Q.最後にソン・ガンホさんと監督から一言ずつお願いします。

ソン・ガンホ:この映画は、日本の監督と韓国のキャストが一緒に作ったということが大事というよりは、日本人であっても、韓国人であっても、私たちが生きている社会の中の私たちの姿、私たちの隣人の姿、また人生の価値が描かれた作品となっています。国を越えて、誰にとっても共感できる温かい物語だと思います。みなさんにもその思いを受け取って、共感していただける、そんな意味ある時間として記憶されてほしいと願っています。ありがとうございました。

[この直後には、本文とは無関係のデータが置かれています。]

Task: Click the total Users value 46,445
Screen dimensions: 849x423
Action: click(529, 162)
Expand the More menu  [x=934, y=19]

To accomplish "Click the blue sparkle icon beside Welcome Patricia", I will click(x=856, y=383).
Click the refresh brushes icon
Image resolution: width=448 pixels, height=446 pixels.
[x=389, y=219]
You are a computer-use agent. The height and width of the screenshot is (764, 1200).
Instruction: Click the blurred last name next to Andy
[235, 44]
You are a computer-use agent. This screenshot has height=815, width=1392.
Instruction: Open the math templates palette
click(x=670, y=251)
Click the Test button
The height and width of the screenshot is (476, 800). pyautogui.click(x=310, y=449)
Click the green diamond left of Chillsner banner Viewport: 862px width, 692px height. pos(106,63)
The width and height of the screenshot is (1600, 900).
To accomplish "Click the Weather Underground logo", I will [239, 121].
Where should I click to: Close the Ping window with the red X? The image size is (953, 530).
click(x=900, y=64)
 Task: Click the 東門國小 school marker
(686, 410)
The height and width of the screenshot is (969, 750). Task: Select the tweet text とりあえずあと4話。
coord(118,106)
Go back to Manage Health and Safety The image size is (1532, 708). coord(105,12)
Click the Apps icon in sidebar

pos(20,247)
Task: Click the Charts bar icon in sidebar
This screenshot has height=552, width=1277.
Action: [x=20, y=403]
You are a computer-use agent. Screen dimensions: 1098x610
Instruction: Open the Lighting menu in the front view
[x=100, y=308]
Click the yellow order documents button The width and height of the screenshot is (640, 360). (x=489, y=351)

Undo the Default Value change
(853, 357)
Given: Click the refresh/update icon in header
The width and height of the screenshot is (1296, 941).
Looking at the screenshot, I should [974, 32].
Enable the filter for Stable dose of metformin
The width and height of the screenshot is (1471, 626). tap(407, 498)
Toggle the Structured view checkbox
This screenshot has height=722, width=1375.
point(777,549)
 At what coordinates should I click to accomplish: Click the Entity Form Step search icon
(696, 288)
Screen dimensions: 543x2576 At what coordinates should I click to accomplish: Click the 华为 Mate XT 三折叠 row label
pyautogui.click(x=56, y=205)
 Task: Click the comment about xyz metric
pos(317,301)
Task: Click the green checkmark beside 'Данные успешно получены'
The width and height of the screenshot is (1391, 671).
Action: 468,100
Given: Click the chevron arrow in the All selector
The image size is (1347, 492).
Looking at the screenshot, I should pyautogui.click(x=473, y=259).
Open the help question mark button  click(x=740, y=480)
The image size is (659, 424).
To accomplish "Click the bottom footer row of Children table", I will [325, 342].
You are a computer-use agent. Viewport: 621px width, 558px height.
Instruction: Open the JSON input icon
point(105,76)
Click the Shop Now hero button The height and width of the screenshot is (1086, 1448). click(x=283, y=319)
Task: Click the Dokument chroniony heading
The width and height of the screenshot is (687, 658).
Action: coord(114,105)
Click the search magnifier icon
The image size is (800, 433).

是枝監督:6年前に書いたプロットは実はすごくシンプルな話でしたが、映画を撮るために韓国に渡って、ベイビーボックス(赤ちゃんポスト)の周辺の人たちへの取材を重ねたのが、とても良かったなと思っています。取材をすればするほど、この物語が人間の命をどう考えるべきか? それを登場人物たちが悩む話だな、とちょっとずつ、最初に思い描いた話から変わっていきました。撮影を始めてからも変わっていくというプロセスを経て、今日、みなさんに観ていただく作品になっています。僕の映画はいつもそうかもしれませんが、明快な答えが最後に待っているというより、登場人物たちと同じように見た方たちも旅を続けながら、一人の赤ちゃんの運命を一緒に考えていただけたら嬉しいです。楽しんでください。


この日は日本のメディアはもちろん、韓国からも多くのメディアが訪れた中、舞台あいさつには約500人の観客が来場。質疑応答後には、一般の観客にも写真撮影タイムが設けられ、大盛況のうちに舞台あいさつは終了。また、映画館の前にも約200人ものファンが詰めかける大人気ぶりだった。